About this task —
Copy each line below containing "will".

Records shown —
- - - - - - -
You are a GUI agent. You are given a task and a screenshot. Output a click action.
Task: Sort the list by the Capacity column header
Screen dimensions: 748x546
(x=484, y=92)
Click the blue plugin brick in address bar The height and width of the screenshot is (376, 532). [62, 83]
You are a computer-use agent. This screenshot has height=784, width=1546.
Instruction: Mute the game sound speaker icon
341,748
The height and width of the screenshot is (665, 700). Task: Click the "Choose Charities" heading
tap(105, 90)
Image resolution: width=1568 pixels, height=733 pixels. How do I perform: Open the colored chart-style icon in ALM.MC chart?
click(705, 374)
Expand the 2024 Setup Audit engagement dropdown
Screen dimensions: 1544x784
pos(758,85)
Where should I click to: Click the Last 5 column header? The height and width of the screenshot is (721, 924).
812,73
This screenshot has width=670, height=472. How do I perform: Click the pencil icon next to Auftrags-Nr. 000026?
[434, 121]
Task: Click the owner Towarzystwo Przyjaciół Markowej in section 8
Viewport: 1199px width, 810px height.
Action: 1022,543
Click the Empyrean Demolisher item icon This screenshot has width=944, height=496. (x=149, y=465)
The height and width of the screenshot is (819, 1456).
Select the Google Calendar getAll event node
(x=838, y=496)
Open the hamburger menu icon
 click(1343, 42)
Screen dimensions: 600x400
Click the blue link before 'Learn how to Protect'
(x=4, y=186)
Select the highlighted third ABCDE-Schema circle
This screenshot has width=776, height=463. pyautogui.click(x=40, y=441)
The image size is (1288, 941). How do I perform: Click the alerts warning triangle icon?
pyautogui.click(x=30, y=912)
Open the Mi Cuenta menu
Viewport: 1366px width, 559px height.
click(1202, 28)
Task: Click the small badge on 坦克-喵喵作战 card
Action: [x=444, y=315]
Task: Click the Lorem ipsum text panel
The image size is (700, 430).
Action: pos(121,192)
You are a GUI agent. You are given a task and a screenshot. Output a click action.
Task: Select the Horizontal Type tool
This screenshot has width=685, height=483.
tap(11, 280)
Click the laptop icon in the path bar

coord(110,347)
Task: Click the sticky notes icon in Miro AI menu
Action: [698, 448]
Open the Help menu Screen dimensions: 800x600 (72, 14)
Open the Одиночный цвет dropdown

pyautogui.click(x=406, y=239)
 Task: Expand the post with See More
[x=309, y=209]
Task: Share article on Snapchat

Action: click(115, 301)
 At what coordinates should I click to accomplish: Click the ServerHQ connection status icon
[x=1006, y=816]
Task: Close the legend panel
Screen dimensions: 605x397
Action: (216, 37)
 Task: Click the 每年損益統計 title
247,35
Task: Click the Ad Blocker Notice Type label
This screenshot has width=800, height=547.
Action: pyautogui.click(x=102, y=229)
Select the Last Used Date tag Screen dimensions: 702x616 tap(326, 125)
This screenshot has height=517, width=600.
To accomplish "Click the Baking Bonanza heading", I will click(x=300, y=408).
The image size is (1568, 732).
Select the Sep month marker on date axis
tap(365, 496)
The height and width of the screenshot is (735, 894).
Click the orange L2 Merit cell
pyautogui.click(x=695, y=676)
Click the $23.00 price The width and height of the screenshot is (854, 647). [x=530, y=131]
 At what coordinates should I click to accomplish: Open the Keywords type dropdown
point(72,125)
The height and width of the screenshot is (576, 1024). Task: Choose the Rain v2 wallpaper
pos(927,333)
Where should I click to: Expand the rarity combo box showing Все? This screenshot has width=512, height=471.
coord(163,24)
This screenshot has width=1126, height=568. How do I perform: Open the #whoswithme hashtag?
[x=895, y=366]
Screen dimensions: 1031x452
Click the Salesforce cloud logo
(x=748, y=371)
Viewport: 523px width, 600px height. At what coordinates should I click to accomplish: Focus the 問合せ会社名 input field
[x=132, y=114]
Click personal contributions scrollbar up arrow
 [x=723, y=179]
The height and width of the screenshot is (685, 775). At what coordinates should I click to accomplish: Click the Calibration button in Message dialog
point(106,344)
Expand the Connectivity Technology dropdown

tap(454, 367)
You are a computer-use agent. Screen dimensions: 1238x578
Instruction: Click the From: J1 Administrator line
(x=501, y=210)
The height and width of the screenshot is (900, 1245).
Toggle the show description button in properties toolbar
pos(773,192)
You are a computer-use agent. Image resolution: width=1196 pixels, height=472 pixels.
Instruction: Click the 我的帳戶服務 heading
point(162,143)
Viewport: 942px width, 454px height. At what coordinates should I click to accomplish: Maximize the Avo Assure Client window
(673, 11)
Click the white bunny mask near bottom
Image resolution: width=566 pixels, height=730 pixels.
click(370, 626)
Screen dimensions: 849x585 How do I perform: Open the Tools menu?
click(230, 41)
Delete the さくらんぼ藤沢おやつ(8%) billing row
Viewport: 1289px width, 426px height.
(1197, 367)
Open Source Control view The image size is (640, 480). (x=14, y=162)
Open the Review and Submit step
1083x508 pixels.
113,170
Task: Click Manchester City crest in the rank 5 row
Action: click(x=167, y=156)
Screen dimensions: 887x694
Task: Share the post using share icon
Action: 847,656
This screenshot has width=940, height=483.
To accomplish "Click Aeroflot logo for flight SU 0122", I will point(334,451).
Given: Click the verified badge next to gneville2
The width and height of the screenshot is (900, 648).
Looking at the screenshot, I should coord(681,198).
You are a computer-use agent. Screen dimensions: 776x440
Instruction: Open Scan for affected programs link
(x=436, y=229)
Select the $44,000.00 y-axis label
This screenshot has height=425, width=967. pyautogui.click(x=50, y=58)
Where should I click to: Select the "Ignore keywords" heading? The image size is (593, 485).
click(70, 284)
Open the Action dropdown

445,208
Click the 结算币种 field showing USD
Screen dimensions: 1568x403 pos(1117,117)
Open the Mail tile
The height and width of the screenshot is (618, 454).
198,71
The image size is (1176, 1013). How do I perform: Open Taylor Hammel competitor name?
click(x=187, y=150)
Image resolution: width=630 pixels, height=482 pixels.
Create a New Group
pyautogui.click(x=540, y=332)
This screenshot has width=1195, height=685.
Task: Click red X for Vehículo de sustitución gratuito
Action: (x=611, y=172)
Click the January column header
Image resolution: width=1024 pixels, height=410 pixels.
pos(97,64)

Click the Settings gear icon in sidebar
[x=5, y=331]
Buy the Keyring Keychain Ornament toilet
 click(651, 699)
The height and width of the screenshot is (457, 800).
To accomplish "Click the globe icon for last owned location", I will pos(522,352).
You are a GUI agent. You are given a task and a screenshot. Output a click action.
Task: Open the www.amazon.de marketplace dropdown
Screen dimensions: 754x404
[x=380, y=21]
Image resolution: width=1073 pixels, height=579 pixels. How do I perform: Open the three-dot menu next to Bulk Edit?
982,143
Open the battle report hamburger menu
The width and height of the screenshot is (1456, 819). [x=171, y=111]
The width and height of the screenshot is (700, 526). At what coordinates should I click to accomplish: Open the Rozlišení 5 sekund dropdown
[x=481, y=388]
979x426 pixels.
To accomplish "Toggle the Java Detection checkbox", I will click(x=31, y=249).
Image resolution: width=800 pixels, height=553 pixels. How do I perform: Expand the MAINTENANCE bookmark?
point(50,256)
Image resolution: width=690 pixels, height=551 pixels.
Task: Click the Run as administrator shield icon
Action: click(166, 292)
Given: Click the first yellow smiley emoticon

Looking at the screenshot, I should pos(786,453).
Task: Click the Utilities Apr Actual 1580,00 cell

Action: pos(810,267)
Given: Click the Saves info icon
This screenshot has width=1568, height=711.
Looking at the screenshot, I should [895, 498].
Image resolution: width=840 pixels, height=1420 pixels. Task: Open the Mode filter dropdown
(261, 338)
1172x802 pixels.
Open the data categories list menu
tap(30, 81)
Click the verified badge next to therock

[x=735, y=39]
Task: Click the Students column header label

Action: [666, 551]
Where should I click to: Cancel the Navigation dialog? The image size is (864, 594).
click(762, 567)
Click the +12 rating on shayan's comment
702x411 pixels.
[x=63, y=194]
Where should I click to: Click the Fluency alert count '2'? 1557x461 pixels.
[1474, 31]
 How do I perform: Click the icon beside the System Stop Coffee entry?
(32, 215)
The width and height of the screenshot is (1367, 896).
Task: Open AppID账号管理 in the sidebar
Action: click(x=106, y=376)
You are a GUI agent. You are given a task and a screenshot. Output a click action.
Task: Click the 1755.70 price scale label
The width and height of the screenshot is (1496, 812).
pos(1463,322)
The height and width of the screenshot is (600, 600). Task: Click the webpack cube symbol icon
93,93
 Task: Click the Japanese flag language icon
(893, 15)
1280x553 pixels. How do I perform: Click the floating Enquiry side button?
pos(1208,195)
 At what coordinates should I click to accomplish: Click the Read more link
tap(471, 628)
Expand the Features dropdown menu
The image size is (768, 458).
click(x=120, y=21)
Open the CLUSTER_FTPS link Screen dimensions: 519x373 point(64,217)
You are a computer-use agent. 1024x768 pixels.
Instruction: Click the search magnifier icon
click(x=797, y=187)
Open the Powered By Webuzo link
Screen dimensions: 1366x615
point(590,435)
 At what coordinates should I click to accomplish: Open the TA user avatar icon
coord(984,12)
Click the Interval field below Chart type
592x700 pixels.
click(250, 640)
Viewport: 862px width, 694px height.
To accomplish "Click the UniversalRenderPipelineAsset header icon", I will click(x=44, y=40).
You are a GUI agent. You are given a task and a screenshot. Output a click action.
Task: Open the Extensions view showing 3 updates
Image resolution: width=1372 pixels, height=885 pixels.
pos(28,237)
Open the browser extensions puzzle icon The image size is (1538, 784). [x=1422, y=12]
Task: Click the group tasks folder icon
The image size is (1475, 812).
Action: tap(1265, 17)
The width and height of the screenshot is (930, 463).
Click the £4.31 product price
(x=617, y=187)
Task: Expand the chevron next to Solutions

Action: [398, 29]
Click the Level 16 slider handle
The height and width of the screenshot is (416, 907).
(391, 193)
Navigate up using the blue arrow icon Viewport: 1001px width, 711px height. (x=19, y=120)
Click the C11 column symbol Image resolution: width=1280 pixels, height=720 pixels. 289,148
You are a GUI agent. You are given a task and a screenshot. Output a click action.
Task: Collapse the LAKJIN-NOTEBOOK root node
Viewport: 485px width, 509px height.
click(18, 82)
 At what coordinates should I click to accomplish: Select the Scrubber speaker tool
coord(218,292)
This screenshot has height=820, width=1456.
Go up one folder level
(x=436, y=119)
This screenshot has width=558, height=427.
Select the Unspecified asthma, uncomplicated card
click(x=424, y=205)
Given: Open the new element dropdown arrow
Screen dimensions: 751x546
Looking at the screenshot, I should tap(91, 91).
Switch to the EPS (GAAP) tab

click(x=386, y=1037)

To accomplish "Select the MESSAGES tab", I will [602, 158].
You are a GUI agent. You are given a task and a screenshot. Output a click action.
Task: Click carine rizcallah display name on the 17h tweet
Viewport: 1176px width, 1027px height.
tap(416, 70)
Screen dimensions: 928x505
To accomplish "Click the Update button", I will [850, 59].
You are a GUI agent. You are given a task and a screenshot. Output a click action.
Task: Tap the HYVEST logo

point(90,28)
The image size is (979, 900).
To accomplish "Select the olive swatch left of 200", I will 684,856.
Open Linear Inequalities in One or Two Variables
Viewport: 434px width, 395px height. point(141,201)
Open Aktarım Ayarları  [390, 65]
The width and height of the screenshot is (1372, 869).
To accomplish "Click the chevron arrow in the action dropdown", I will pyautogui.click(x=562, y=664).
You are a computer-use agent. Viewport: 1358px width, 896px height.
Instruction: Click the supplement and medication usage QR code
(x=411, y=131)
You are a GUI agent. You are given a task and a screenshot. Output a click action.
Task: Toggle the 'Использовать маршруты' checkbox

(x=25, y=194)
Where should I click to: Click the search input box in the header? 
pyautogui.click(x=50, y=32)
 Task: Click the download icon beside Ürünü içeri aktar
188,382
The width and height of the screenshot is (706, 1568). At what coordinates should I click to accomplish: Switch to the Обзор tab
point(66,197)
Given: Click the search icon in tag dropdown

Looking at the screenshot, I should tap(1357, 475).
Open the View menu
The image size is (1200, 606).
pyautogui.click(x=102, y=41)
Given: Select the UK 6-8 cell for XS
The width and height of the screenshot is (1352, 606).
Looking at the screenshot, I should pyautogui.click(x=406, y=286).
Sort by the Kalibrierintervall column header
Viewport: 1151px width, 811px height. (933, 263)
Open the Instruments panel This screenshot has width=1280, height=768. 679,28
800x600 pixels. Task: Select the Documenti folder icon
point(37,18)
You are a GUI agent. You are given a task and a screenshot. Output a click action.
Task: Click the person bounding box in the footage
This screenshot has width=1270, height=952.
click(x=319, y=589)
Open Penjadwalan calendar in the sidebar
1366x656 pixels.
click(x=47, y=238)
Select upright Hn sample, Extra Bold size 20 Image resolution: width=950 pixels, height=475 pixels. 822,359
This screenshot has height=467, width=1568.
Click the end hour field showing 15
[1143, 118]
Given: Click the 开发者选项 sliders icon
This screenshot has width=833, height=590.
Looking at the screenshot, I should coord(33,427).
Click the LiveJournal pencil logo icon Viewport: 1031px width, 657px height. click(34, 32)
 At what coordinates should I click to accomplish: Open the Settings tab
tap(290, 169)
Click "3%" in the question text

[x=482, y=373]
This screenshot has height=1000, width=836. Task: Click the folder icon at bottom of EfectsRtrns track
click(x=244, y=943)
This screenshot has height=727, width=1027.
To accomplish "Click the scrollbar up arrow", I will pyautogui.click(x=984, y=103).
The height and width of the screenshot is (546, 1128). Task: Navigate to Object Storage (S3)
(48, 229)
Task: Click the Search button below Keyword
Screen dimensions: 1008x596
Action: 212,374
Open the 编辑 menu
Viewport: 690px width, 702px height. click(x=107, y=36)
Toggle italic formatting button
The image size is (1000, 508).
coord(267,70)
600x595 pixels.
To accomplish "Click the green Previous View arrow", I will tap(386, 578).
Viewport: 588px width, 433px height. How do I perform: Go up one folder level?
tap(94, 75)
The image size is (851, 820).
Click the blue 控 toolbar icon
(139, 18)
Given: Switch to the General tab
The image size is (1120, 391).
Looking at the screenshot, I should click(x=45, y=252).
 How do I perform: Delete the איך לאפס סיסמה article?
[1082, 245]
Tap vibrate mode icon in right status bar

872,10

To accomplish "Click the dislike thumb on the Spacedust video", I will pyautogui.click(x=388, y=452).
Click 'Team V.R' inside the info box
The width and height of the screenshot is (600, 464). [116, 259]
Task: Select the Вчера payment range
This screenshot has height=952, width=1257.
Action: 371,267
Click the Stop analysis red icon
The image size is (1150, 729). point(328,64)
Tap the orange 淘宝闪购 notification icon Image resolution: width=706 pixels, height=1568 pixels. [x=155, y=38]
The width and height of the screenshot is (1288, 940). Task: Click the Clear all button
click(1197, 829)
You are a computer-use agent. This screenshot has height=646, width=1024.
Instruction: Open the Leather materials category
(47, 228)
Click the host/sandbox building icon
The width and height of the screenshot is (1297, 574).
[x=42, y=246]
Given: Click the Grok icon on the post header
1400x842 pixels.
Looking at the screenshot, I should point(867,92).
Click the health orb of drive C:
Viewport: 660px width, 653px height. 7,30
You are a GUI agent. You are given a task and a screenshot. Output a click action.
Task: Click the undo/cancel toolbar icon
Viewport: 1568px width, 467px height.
- - - - - - -
Solution for this task —
To accomplish "Click the Baking Bonanza heading", I will click(x=300, y=408).
To accomplish "Click Aeroflot logo for flight SU 0122", I will point(334,451).
To accomplish "Click the globe icon for last owned location", I will pos(522,352).
To accomplish "Toggle the Java Detection checkbox", I will click(x=31, y=249).
To accomplish "Click the UniversalRenderPipelineAsset header icon", I will click(x=44, y=40).
To accomplish "Select the MESSAGES tab", I will [602, 158].
To accomplish "Click the Update button", I will [850, 59].
To accomplish "Select the olive swatch left of 200", I will 684,856.
To accomplish "Click the chevron arrow in the action dropdown", I will pyautogui.click(x=562, y=664).
To accomplish "Click the scrollbar up arrow", I will pyautogui.click(x=984, y=103).
To accomplish "Click the green Previous View arrow", I will tap(386, 578).
To accomplish "Click the dislike thumb on the Spacedust video", I will pyautogui.click(x=388, y=452).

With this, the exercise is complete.